WORK TASK:
Your task is to copy each line of the material below that includes "Image".

SOURCE DATA:
..........

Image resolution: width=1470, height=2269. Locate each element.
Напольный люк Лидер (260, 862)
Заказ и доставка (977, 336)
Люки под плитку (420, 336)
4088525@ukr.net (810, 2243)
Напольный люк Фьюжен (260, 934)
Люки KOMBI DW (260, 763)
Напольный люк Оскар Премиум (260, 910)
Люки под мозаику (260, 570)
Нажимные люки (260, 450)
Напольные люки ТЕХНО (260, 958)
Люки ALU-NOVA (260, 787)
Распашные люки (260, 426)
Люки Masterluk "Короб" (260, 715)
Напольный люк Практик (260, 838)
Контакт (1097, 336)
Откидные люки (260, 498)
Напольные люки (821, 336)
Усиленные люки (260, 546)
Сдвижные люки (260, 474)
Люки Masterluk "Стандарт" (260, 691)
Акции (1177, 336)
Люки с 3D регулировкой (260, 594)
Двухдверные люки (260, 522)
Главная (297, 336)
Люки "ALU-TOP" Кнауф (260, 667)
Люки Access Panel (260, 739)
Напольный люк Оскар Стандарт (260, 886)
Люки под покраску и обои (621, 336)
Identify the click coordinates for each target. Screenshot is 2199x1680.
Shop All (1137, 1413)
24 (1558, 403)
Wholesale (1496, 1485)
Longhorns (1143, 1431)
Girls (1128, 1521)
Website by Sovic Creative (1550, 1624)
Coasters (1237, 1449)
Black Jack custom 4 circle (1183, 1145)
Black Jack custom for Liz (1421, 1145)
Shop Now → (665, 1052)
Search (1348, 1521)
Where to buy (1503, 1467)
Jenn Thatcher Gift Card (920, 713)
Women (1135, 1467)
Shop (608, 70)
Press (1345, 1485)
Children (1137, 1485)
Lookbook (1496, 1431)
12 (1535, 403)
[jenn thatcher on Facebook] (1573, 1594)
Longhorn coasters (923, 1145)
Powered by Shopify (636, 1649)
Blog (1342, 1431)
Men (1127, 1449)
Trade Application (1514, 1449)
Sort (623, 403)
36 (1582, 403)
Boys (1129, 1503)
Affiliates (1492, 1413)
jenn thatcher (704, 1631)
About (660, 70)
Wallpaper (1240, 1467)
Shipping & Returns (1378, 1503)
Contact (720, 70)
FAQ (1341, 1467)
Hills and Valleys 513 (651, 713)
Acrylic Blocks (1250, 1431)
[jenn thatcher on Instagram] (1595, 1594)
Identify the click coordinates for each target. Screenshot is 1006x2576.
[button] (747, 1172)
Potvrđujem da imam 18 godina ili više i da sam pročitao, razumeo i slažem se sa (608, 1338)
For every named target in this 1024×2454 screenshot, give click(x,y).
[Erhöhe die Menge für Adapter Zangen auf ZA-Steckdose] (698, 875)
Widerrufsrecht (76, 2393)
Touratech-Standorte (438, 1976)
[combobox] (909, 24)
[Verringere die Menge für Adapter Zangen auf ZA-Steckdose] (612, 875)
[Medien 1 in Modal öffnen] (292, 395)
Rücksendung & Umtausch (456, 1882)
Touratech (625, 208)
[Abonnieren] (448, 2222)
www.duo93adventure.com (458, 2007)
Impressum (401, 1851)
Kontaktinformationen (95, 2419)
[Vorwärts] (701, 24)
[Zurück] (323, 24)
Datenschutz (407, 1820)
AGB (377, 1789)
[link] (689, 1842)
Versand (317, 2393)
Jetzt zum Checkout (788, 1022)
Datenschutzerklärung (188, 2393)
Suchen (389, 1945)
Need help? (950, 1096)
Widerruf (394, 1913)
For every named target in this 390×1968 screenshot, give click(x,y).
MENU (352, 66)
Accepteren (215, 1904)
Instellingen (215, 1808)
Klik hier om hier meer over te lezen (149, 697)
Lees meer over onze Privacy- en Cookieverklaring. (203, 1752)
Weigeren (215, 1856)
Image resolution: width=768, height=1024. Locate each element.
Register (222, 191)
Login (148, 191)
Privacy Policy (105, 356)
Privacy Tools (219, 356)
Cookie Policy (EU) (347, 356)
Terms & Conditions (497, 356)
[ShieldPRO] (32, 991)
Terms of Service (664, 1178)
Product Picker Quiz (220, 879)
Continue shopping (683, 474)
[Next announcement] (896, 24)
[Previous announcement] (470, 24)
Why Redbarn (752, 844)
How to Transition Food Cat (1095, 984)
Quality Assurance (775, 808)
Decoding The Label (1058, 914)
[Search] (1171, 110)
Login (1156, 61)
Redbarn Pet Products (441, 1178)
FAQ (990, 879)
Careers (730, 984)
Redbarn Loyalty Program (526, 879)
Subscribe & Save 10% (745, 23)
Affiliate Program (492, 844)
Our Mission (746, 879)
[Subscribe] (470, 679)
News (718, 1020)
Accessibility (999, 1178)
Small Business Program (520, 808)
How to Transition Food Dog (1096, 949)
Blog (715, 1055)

..........

ANSWER BOX:
Image resolution: width=1470, height=2269. Locate each element.
Image resolution: width=768, height=1024. Locate each element.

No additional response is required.